> **Task to carry out**
Please transcribe the rows below word for word, from the first line up to and including the line with "Looking at the". Leave the pictures out of your answer.

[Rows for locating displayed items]
※
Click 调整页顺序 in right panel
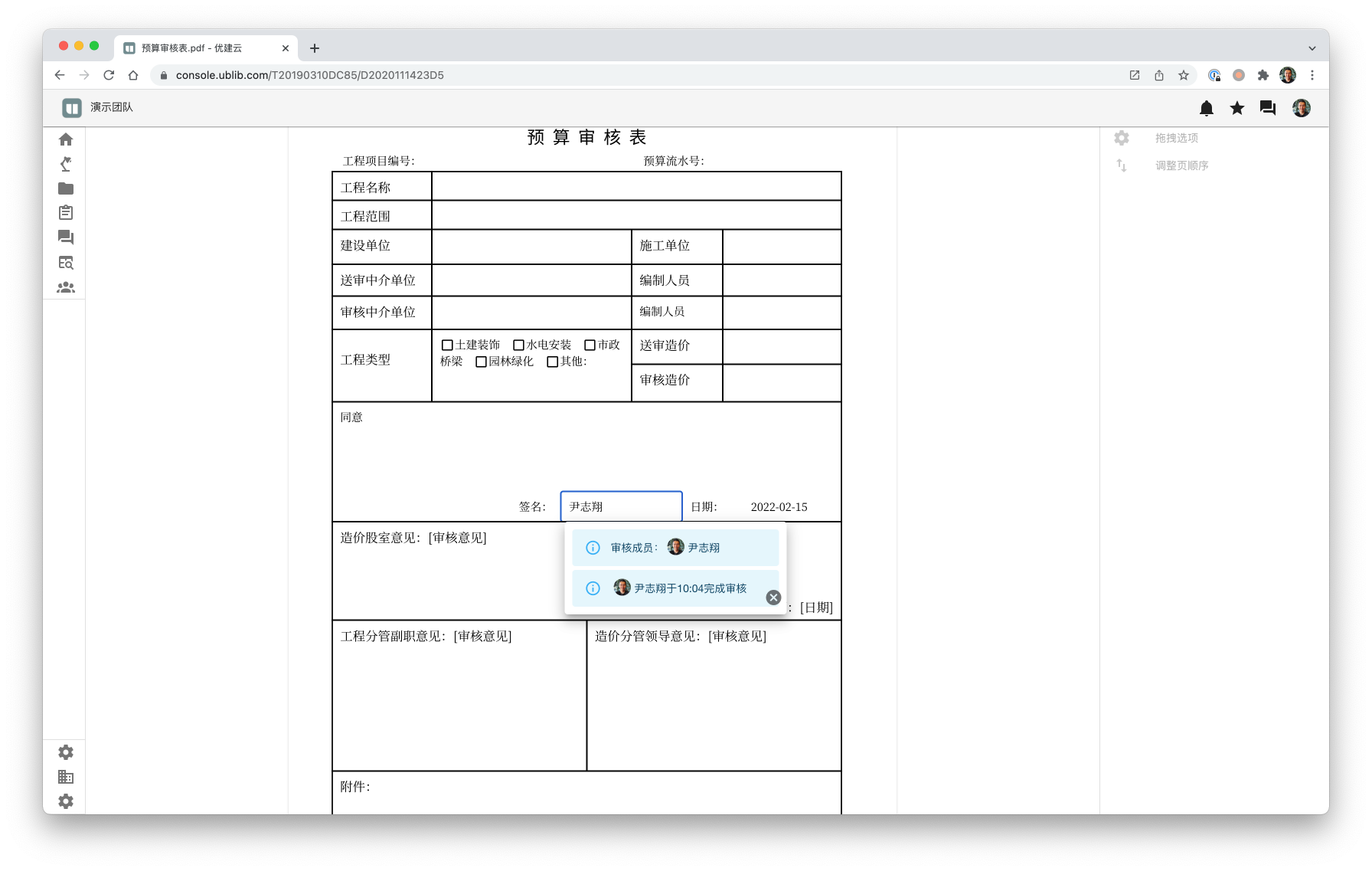 pyautogui.click(x=1181, y=165)
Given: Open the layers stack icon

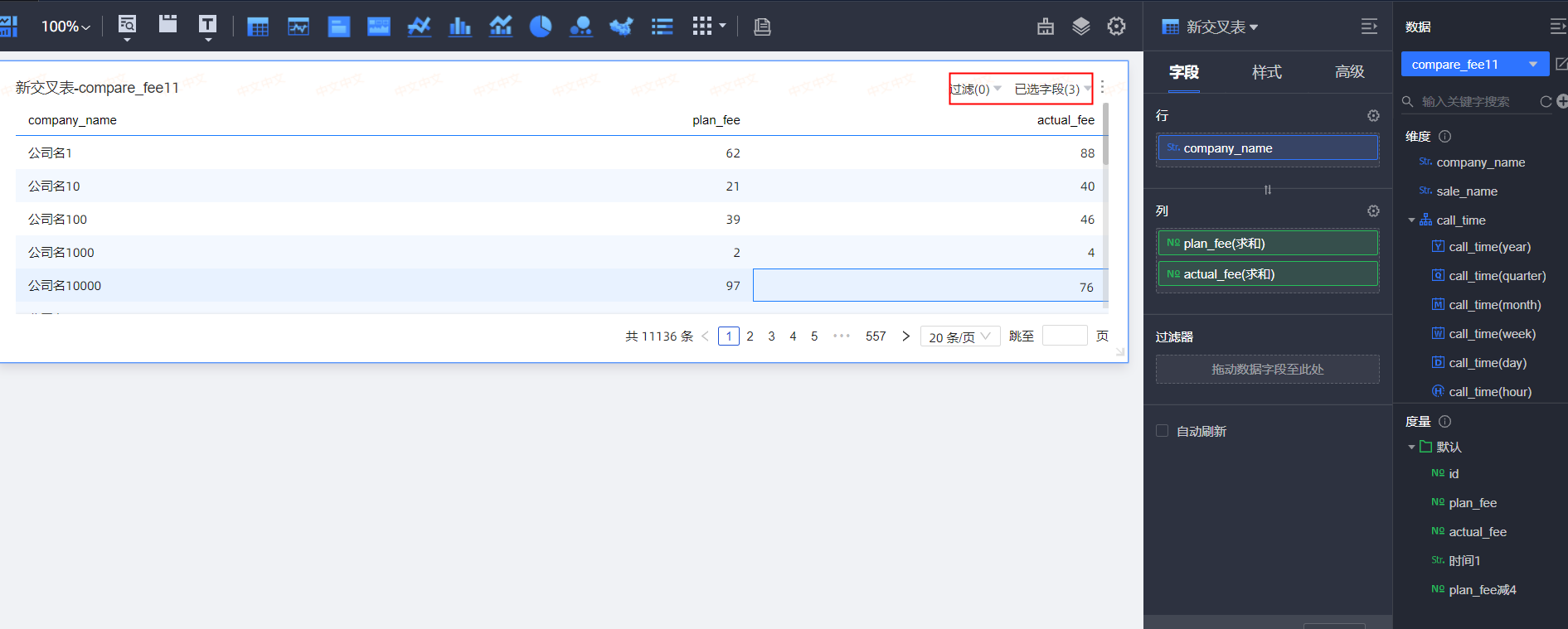Looking at the screenshot, I should click(1080, 27).
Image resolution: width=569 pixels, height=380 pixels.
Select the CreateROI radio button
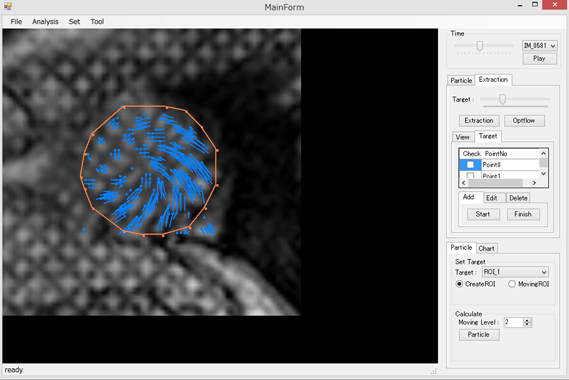tap(459, 284)

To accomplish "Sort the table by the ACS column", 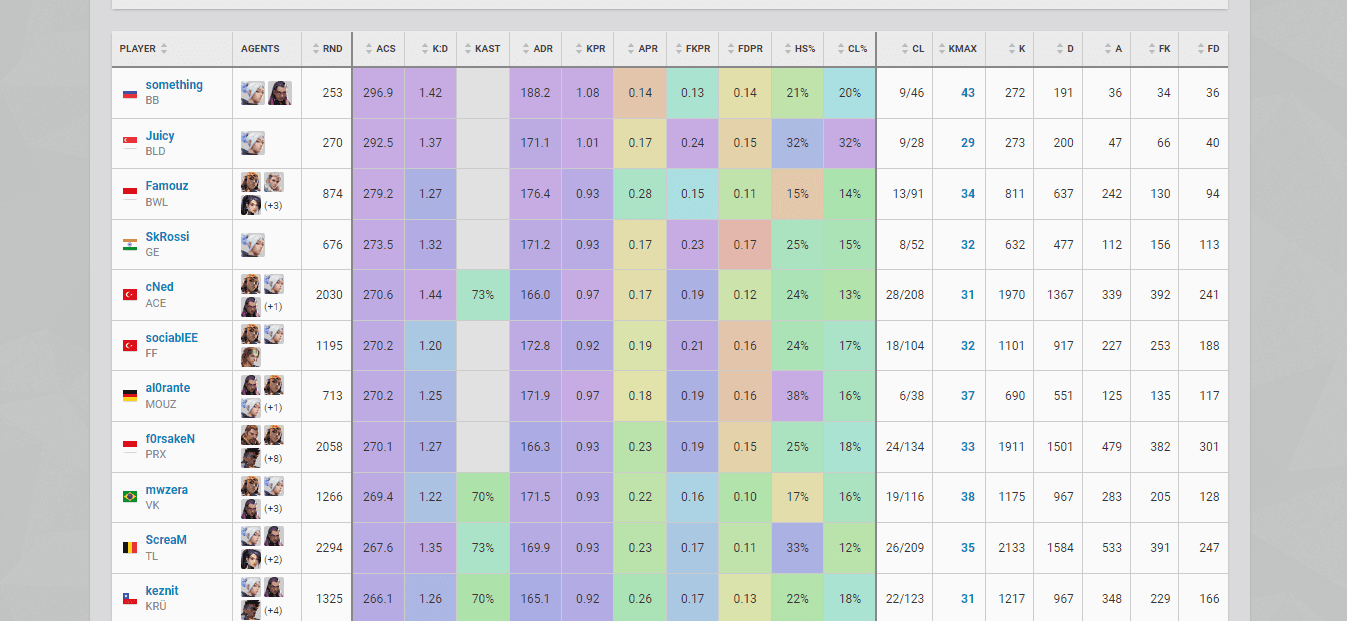I will (x=379, y=48).
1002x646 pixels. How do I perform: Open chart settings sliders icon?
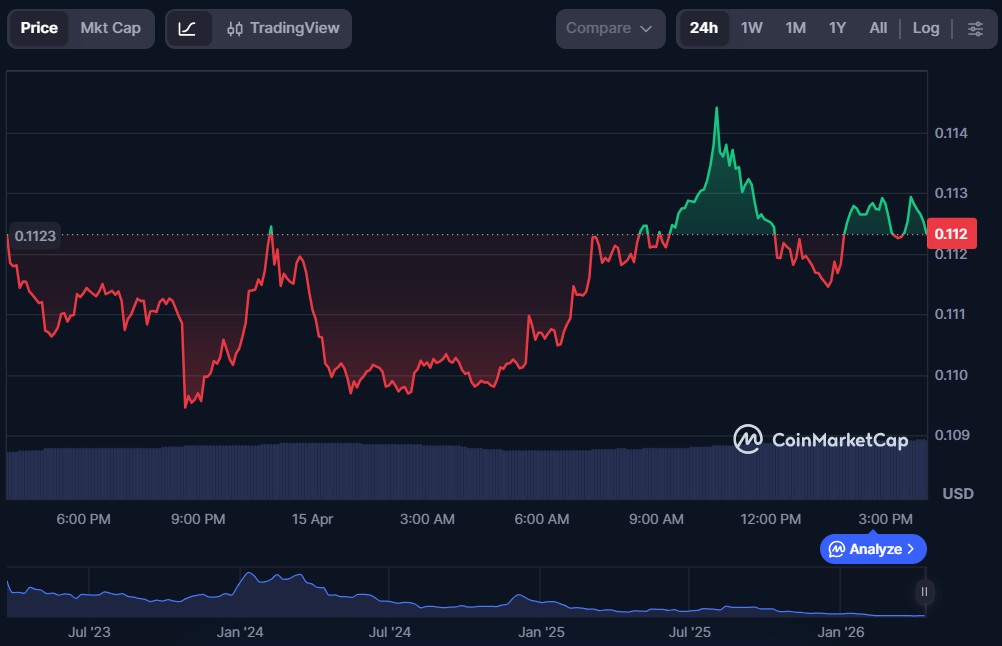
※
> **Response to the task**
Click 调整页顺序 in right panel
 pyautogui.click(x=1181, y=165)
Given: Open the layers stack icon

Looking at the screenshot, I should click(1080, 27).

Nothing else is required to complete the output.